Cela dit, au cours d'un entretien de 20 minutes, il est apparu que le fait d'avoir perdu un point sur les trois premières étapes de The Ocean Race était un problème qu'Escoffier n'avait pas encore accepté.

"Le goût de la victoire me manque, c'est certain", a-t-il déclaré le lendemain de son arrivée en deuxième position à Itajaí. "Mais la vérité, c'est que nous avons coché toutes les cases. Au Cap, j'avais dit que je voulais arriver à Itajaí avec l'équipage et le bateau en bonne forme et aujourd'hui nous avons cela, plus 9 points pour l'étape - comme Malizia - donc je suis un skipper heureux."

La troisième étape a été la plus longue de l'histoire de The Ocean Race et a emmené les équipes dans les latitudes que les marins appellent l'Océan Austral. C'est là que les systèmes de basse pression s'enroulent autour de l'Antarctique l'un après l'autre, le vent et les vagues n'étant pas stoppés par les masses terrestres, et atteignant parfois des niveaux terrifiants. 

Ce voyage dans le Grand Sud, lors de la troisième étape de The Ocean Race, a été "relativement" soft, jusqu'à l'approche finale du Cap Horn, avant la remontée de l'Atlantique jusqu'à Itajaí qui a été l'une des épreuves les plus difficiles.

L'étape du Cap à Itajaí a vu l’équipage de Team Holcim-PRB prendre une avance impressionnante - près de 600 milles à un moment donné - avant de voir les systèmes météorologiques s'aligner de telle sorte que les bateaux poursuivants ont eu un avantage et ont pu rattraper la quasi-totalité de leur retard.

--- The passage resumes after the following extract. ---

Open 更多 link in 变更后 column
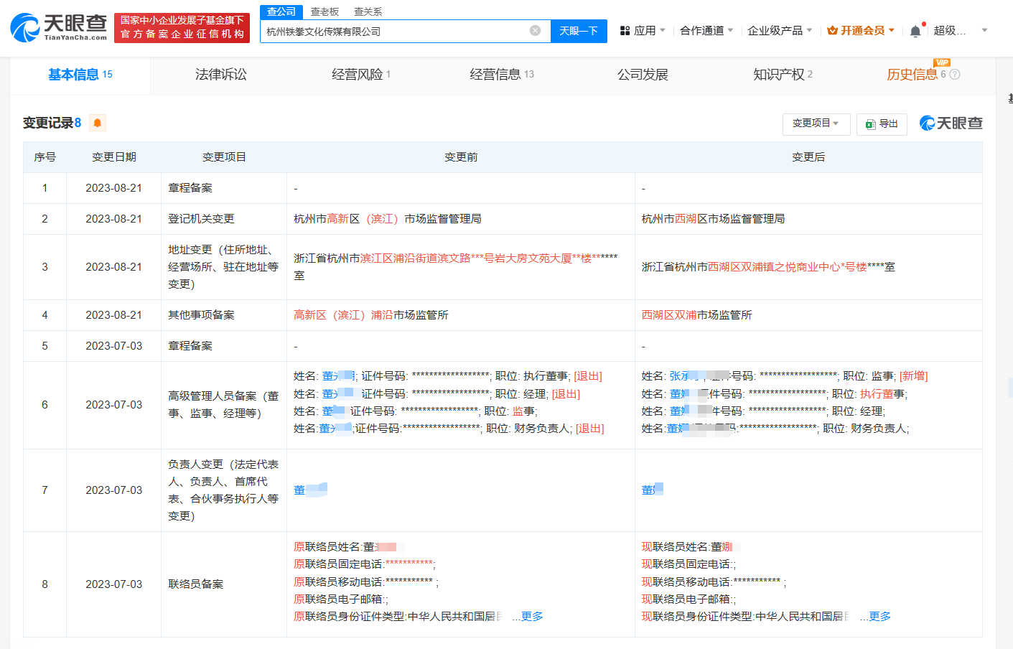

Malgré tout, l'équipe a marqué le maximum de points au passage de la porte de mi-parcours, a passé le Cap Horn en deuxième position et s'est battue pour la tête avec Team Malizia de Boris Herrmann, et ce jusqu'à l'avant-dernière nuit de l’arrivée, lorsqu'un dysfonctionnement du pilote automatique dans des conditions météorologiques très difficiles au large de la côte uruguayenne a endommagé les voiles, de sorte que Malizia a pu s'envoler vers une victoire bien méritée.

"Quand vous passez le Cap Horn, ce n'est pas encore fini", note Escoffier. "Il n'y avait aucune possibilité d'éviter cette dernière dépression qui arrivait sur la côte. La mer était très courte et nous avons eu un problème de pilote cette nuit-là. Ensuite, le système météorologique a favorisé le bateau de devant, ce qui ne nous a pas aidés. Mais soyons clairs, Malizia a bien navigué. Tous les bateaux ont eu leurs problèmes, nous avons eu le nôtre la dernière nuit quand il y avait très peu de temps pour revenir.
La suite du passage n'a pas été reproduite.